What's This Blog About?

Pacific Grove is nearly an island - it is in the minds of people who live here - "surrounded" on two sides by the blue cold ocean. In a town that's half water and half land, we're in a specific groove where we love nature but also love to leave and see what the rest of the world is doing. Welcome along!

Sunday, October 16, 2011

Small Bird, Big Problem

A small bird crashes headlong into a pane of glass, nearly killing himself. He flutters to a perch up off the ground and then sits quietly in a daze, his senses gradually clearing. That's when I see him. I am with two others, and we are all alarmed at his appearance. He is panting slowly with his beak agape, and his eyes are closed. He looks like a little wreck, feathers askew and call silenced.

A house finch is a very small bird, almost ordinary as birds go, except for their courting songs in springtime. Then, very few birds are as lyrical and sweet to hear. They call and sing as if doing so sets their very souls a-flight. I've listened for finches ever since I first noticed them as a child. While dour and stern scientists hesitate to apply terms such as "merry" and "happy" to mere birds, these are the exact words that always come to mind when I hear their warbling trills. They sing with wild abandon, as if throwing themselves into the effort like feathered rock-star flutists. It's just beautiful.

The bird's head, shoulders and chest have a blush of red, as if an artist has just dusted him with red ochre. He has a short stout beak and bright black eyes. The rest of his feathers are barred, medium brown and pale duff, easily providing camouflage when he's hunting for seeds in the dry grasses in this area.

The stunned bird perches with his feet gripping the iron bar beneath him. He seems to be maintaining his balance and I am relieved the air is still; a stiff breeze might send him reeling.  Many birds die by hitting window panes; the rude shock of a full-force slam nearly always breaks necks or crushes bones. We watch the finch for a while and wonder what to do next. I've found juvenile birds grounded by such crashes before and helped them briefly to recover and then let them go. This little male is already up out of harm's way and appears to be marginally functional already; it would stress him further to be captured, so we just watch and wait, we three observers gathered below.

Once again the weird intrusion of man's inventions on the patterns of natural life is shown to harmful effect. A bird in flight has been brought down by something it had no defense or preparation for:  A pane of glass. For all intents and purposes, the very air had become solid and impenetrable and the bird was nearly ruined.

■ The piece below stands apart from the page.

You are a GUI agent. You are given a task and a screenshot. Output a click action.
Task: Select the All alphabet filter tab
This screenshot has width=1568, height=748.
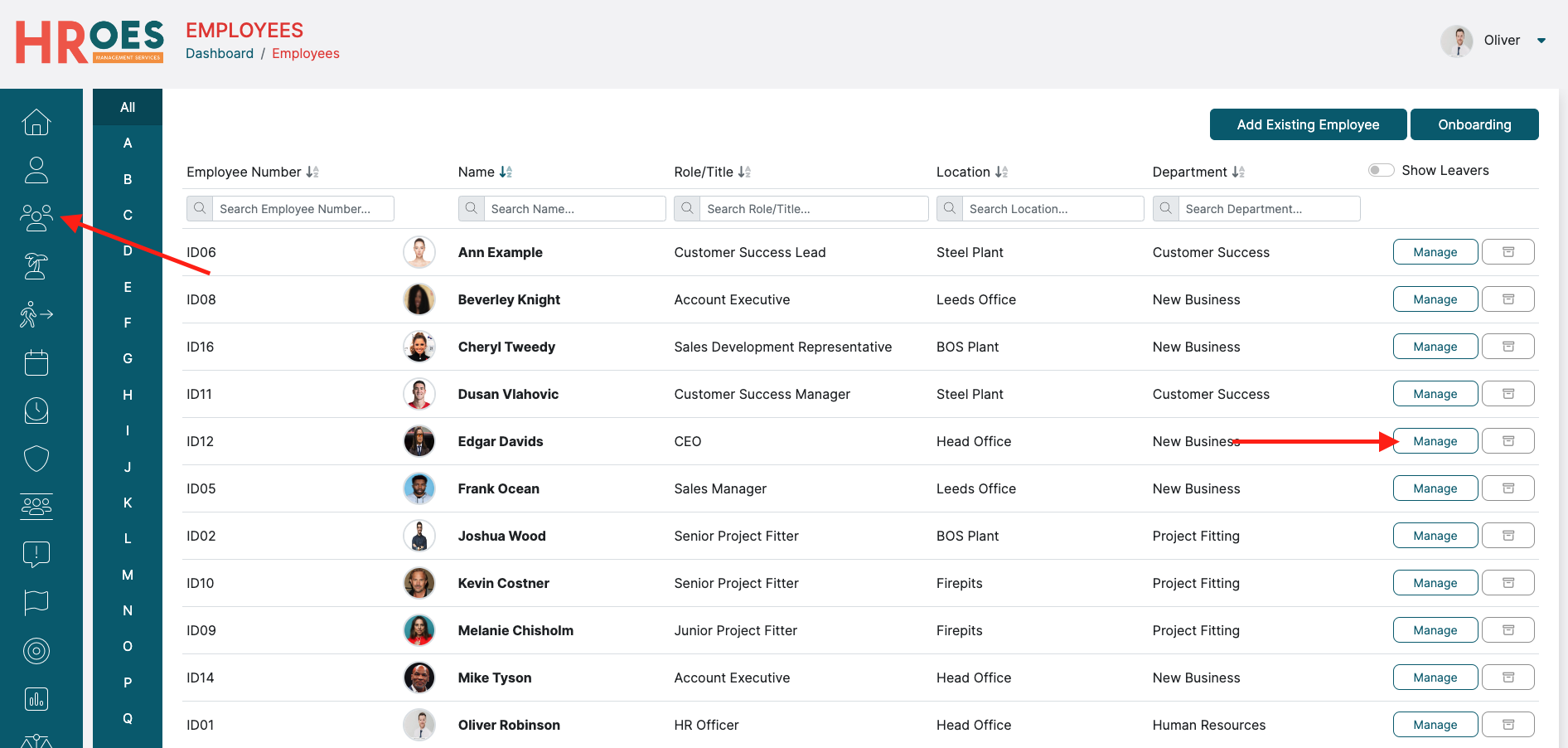pyautogui.click(x=128, y=107)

Pure luck of positioning on impact was all that allowed him to live on.

If I were to experience a similarly deadly and terrifying event, I would get out of bed in the morning and find no floor to stand on, or find that all the items in my car had turned to water or evaporated in a puff of dust when I touched them.  It would make no sense to my brain just as the glass made no sense to the bird. If he could make sense of things before, I doubt he can now. Such a sudden impact against an immovable object has surely caused some internal damage, most likely his brain and internal organs.

Creatures in the natural world are paying a big price so that we can be comfortable and maintain a luxurious lifestyle. Even our pets create havoc even as they seem benign and cute. An example:  Songbirds are consumed in the millions every year by our fluffy, dear house cats. Who knows how many animals become road kill or drown in leftover nets and fishing line.

What's remarkable is that other living species have been able to live somehow as we have spread and multiplied year after year all over the globe.  The little finch seems to have survived, but just barely. He may be killed in some other way soon enough, his capacity to flee predators perhaps diminished by his concussion.

We leave him to his fate eventually. Wild things are better off most of the time without us intervening and imposing our sense of order on them. I just wish his crash wasn't such a perfect metaphor for our day and age and the natural world.